To oczywiście nieprawda, bo “wkurwił się” również Donald Tusk i w tym zapamiętaniu nie zauważył, że zmienił się etap. Zaczął tedy coś bredzić o konieczności “otwarcia granic” i w ogóle, co najwyraźniej zirytowało do żywego Naszą Złotą Panią, która musiała obsztorcować swojego faworyta, przypominając mu, skąd wystarają mu nogi.
Toteż Donald Tusk zaczął ćwierkać z aktualnego klucza, powtarzając za Naszą Złotą Panią i francuskim prezydentem Macronem, że granice powinny być “szczelne” w ogóle. Ciekawe, czy prokuratura, do której pan minister Błaszczak pana Frasyniuka zaskarżył, potraktuje ”wkurwienie”, jako okoliczność łagodzącą, rodzaj “żółtych papierów”, czy też odwrotnie – jako okoliczność obciążającą.

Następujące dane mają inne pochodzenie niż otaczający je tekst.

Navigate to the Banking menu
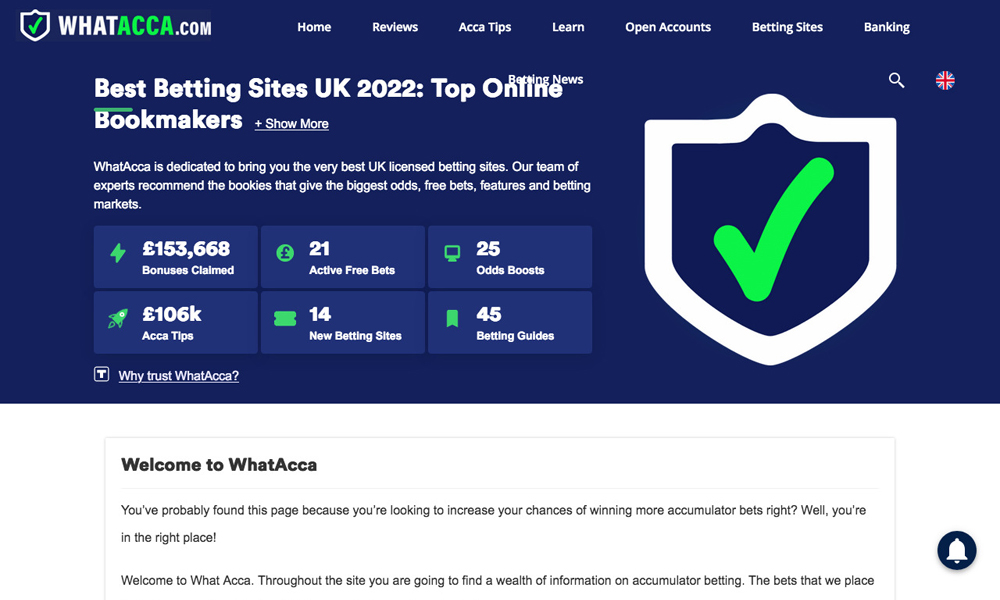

Warto bowiem zauważyć, że ostatnio w naszym nieszczęśliwym kraju coraz więcej osób, zwłaszcza spośród postępowych kobiet, chodzi “wkurwiona” od rana do wieczora, co łączę z doniesieniami płynącymi z kół medycznych, a konkretnie – psychiatrycznych – o gwałtownym wzroście zachorowań na różne umysłowe dolegliwości.
Zgodnie z konstytucją ci pacjenci korzystają jednak z pełni praw politycznych, a w tej sytuacji trudno się dziwić aktualnemu składowi Sejmu i Senatu. Być może tedy i pan Frasyniuk zostanie potraktowany pobłażliwie, bo również z punktu widzenia rządu lepiej mieć do czynienia z durniem, niż z męczennikiem.